A Heart In Port by Emily Givner
Emily Givner, the gifted Canadian author of A Heart in Port, died in 2004 of an allergic reaction. She was but 38 years old at the time. The stories in this book reflect the themes of her life and speak of a generational experience that we shared. This collection of short stories left me wondering what might have been had she had more time to write.
My favorite story in this collection is “Canadian Mint.” This story tells of two drug enhanced Generation X slackers who find themselves building a tall tower of pennies in an apartment out of boredom. They are so enamored with what they’ve done that they decide to build penny towers on the street to make extra money. Although it never fit my personality to live like these characters, I can close my eyes and picture myself walking down the sidewalk finding any number of my college friends doing the exact same things, having the same types of arguments. Reading this short story was like listening to an old friend tell a familiar story. It puts me back to a place and time in my life like “Hey, Jealousy” by the Gin Blossoms or “Interstate Love Song” by the Stone Temple Pilots.
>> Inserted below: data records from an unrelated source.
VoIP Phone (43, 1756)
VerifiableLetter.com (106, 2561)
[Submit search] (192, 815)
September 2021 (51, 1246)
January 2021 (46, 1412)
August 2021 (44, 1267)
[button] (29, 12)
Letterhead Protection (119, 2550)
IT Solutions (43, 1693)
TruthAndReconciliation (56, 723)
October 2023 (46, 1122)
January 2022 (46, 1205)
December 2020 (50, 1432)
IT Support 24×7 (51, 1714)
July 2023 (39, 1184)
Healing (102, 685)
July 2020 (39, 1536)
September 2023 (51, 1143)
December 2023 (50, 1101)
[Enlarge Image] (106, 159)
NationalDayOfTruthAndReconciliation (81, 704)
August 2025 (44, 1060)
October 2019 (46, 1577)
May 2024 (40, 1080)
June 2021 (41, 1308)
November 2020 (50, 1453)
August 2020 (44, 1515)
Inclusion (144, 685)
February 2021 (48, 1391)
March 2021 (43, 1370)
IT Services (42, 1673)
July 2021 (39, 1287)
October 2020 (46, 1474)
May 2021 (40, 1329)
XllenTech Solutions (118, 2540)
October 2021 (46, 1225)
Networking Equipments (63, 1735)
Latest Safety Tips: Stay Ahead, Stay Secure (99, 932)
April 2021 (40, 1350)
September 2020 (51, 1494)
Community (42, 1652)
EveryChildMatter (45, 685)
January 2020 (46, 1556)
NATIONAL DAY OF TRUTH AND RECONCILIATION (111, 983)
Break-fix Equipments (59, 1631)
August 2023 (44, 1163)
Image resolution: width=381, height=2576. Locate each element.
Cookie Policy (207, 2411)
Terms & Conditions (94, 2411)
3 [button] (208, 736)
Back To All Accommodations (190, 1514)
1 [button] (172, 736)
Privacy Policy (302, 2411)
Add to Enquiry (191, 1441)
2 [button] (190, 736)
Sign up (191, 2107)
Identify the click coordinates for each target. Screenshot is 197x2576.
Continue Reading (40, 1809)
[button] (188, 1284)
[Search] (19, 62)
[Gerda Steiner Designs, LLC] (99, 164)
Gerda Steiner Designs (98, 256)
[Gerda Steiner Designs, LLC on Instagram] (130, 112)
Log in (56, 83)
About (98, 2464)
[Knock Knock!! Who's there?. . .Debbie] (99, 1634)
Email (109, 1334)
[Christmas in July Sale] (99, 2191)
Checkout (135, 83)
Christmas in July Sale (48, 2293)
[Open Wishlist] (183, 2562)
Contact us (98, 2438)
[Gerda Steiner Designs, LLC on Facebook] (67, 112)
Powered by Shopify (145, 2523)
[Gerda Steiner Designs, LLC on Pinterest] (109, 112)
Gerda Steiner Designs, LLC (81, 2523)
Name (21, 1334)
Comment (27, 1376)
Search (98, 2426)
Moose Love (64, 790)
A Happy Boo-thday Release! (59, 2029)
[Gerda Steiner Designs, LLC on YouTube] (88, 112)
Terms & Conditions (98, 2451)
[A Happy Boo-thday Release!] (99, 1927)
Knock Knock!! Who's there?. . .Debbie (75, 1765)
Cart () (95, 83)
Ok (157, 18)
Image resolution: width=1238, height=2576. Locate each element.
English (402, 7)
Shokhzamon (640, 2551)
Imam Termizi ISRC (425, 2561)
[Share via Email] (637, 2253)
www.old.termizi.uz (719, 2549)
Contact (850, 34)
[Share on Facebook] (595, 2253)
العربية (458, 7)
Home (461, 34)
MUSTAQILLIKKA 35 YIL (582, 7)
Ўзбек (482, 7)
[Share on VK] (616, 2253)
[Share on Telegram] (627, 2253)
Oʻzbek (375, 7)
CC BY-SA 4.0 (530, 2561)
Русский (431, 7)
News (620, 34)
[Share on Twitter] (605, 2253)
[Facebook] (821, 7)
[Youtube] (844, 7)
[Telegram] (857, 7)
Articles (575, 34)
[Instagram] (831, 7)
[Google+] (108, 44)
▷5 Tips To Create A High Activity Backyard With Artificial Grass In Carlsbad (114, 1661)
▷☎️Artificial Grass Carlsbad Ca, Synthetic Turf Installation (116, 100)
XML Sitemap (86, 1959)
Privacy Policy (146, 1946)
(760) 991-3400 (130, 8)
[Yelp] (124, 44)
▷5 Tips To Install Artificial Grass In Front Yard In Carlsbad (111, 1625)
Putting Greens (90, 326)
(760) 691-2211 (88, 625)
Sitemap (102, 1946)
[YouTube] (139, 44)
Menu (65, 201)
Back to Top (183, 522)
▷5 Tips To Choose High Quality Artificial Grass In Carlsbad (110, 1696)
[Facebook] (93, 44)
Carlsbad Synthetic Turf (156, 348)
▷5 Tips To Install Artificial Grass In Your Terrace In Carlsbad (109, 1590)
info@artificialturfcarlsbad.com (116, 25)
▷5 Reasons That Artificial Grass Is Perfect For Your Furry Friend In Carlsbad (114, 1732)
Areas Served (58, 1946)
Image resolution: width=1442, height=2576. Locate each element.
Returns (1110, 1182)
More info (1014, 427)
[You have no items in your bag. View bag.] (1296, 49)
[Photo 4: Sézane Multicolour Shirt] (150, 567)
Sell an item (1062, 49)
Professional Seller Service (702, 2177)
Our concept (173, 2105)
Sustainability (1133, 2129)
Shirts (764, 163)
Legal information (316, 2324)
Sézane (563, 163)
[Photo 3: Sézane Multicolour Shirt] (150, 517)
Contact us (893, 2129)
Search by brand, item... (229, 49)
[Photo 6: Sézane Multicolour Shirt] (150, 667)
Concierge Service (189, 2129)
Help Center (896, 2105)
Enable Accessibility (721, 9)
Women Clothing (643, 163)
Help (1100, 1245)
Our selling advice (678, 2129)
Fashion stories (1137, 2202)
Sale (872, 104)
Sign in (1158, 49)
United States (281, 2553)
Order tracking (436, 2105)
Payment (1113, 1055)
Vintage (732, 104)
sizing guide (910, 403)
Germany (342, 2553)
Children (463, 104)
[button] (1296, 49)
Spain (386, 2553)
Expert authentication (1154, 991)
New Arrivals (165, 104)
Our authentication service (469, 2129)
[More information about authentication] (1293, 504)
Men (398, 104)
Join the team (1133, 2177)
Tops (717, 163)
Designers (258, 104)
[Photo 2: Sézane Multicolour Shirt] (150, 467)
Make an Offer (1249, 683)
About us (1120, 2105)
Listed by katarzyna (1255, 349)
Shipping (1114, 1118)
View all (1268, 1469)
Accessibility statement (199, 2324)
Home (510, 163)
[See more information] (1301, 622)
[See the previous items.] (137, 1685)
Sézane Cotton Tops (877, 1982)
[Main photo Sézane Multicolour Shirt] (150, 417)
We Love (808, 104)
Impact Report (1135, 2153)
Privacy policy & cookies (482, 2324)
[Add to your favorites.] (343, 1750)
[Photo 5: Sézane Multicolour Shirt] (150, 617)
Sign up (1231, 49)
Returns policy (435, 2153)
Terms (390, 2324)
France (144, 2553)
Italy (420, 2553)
I find it difficult to review short stories. I’ve recently received some wonderful advice on how to read shorter fiction, but I don’t feel as if I can really do them justice. Some of the writing was not as polished as others and this is perhaps a consequence of publishing some of the posthumously. She simply may not have been finished with them. Still, the book is held together by the common threads of music, allergies, and interactions with older men. A Heart in Port is an interesting collection and the cover art is very indicative of its mood. It will never be known what Emily Givner would have done with her talent, but Canada still has this diamond in the rough.